We may be sure that for the wealthy, and for the ruler and
members of the royal family, temple rituals were splendid affairs, with
orchestral music, large troupes of temple dancers and temple elephants
in procession. But even the king had to prostrate himself humbly before
the gods, as Bayon relief scenes of Jayavarman VII worshipping at
shrines of the gods Vishnu and Shiva prove. One can now understand why
Cambodian artists and architects placed sandstone lintels elaborately
carved with garlands and vegetation over temple doors – portals that
were guarded by divine youths (dvarapalas) and lovely maidens (devatas):
it was to make a beautiful home in which a deity might be happy to
reside.
On entering a temple, Buddhists, be they Mahayanist or
Theravada (as many were by the end of the thirteenth century), paid
devotion to the ‘Three Jewels’ or ‘Three Refuges’: 1) the Buddha,
represented by an image, a stupa (burial monument), or a bodhi tree, the
tree under which the Founder reached Enlightenment; 2) the Dhamma or
Dharma, Buddha’s teaching, represented by a sermon or informal teaching
by the monks; and 3) the Sangha, the community of monks. The devotee
showed reverence before the sacred objects by bowing three times while
standing or kneeling with the palms joined.

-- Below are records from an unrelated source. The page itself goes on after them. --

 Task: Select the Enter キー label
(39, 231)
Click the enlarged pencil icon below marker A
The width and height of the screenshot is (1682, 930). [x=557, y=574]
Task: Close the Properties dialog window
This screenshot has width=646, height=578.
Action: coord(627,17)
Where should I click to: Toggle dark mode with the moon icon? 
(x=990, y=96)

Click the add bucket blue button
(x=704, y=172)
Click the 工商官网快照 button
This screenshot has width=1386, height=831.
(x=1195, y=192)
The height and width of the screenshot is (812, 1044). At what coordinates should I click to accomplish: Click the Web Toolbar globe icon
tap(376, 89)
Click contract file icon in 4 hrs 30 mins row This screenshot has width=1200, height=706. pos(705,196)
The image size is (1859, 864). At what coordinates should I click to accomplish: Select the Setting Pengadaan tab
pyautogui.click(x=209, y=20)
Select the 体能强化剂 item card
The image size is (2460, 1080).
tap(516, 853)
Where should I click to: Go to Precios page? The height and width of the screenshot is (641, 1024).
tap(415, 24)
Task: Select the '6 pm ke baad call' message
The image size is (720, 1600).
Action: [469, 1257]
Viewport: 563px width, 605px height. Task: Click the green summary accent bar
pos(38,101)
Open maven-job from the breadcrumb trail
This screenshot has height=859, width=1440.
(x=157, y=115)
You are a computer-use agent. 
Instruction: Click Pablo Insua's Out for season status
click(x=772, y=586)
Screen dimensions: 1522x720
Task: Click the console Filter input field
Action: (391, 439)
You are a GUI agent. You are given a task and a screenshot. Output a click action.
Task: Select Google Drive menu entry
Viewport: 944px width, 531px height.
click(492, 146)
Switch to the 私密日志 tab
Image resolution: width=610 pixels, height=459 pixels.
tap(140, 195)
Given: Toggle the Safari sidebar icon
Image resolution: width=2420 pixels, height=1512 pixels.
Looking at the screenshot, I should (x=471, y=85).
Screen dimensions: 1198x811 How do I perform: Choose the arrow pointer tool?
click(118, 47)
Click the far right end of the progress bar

As with Hindu devotion, offerings, accompanied by chanted
verses, were made to the images, and usually consisted of flowers,
incense, and sometimes a ritual scarf. In Mahayanist practice, the
offerings were quite elaborate, with seven different oblations, each in
its own bowl. Mahayana Buddhists, who included Jayavarman VII, paid
special homage to images of Avalokiteshvara, the Bodhisattva of infinite
compassion and mercy; in this branch of Buddhism, images were imbued
with the spirit and power of the being they represented, but for the
more austere Theravadists, they were merely reminders of Buddha’s life
and message. Regardless, all images had to be consecrated before they
could fulfil their function, whether in a temple like the Bayon or in a
pagoda.
Buddhism in Southeast Asia has, and probably had in Classic
times, its own annual cycle of festivals, set by full moons; how this
was integrated into the festival season described by Zhou is unknown.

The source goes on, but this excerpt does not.